Uganda on Wednesday issued a final tender to a company controlled by TotalEnergies to build a $3.5 billion oil pipeline through Tanzania.
The final approval will give way to the construction of the pipeline that will be used to transport crude oil from the country to the international one.
The signing comes after Uganda's Council of Ministers on Monday approved the construction of the pipeline by the East African Crude Oil Pipeline Company Limited.
TotalEnergies is the largest shareholder in EACOP, with a stake of 62%. Other investors are state-owned Uganda National Oil Company and Tanzania Petroleum Development Corporation, with 15% each, and China's CNOOC (0883.HK), with 8%.

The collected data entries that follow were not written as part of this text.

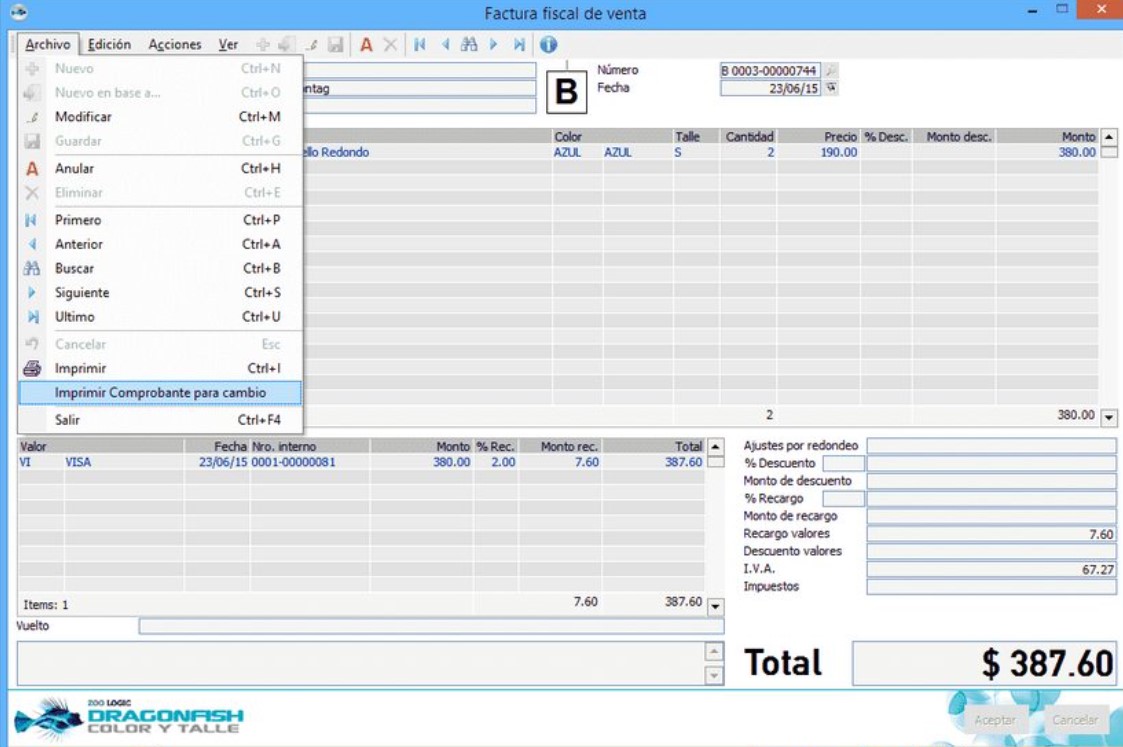The image size is (1123, 747).
Task: Click the toolbar previous record arrow
Action: point(445,45)
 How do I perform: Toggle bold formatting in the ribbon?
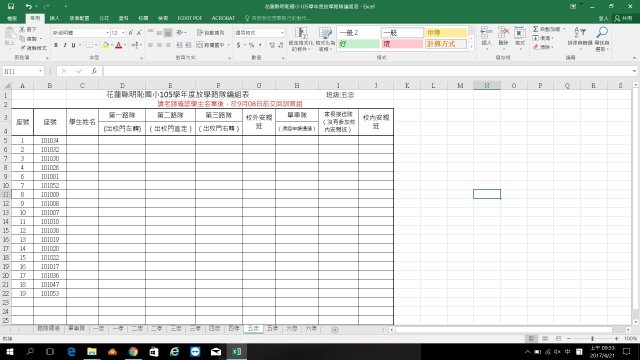click(56, 45)
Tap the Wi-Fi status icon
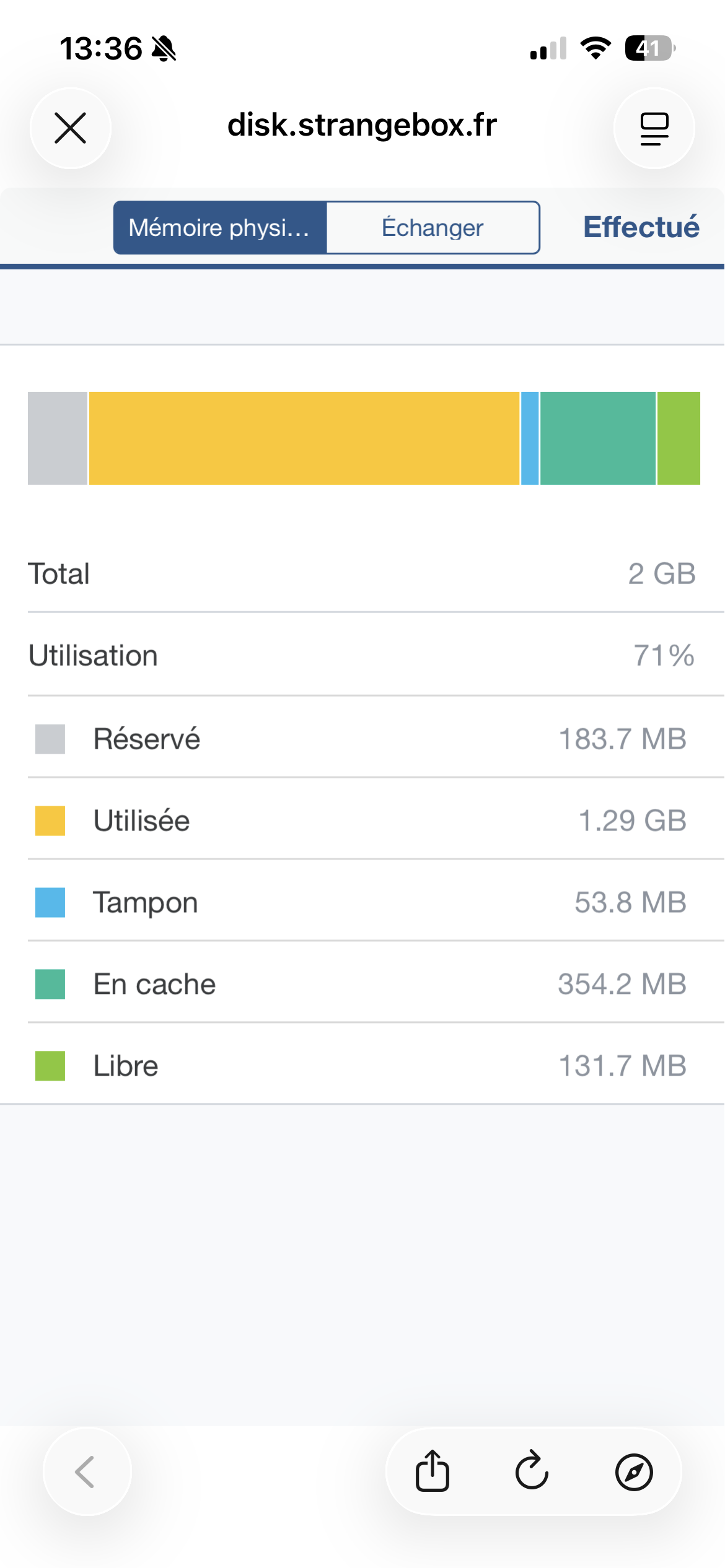The image size is (725, 1568). point(595,48)
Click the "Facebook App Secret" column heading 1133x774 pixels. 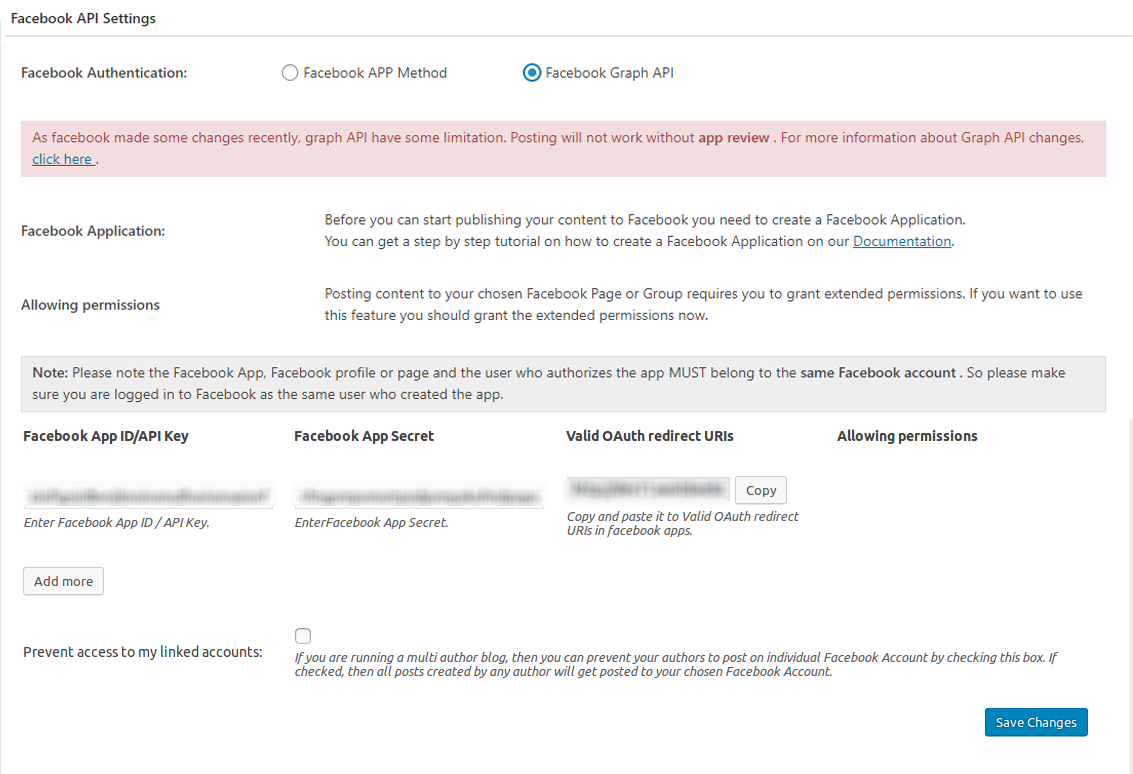pyautogui.click(x=364, y=436)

The French TotalEnergies and the China National Offshore Oil Corporation signed an agreement worth $10 billion at the beginning of the year to exploit Ugandan oil fields and transport the crude oil via a 1,445-kilometer pipeline to the port of Tanga, in Tanzania, in the Indian Ocean.
The project, which includes drilling in Murchison Falls, Uganda's largest national park, has faced strong opposition from activists and environmental groups who say it threatens the region's fragile ecosystem and the livelihoods of tens of thousands of people.
Ugandan President Yoweri Museveni has promised to press ahead with the project regardless of the EU resolution, warning that the government would look for other partners should TotalEnergies decide to "listen to the EU Parliament".
The project aims to extract the huge reserves of crude oil under Lake Albert, a 160-kilometre natural border between Uganda and the Democratic Republic of the Congo, and send the oil through what would become the world's longest heated pipeline. .
Museveni has in the past hailed the project as a major economic boost for the landlocked country, where many live in poverty.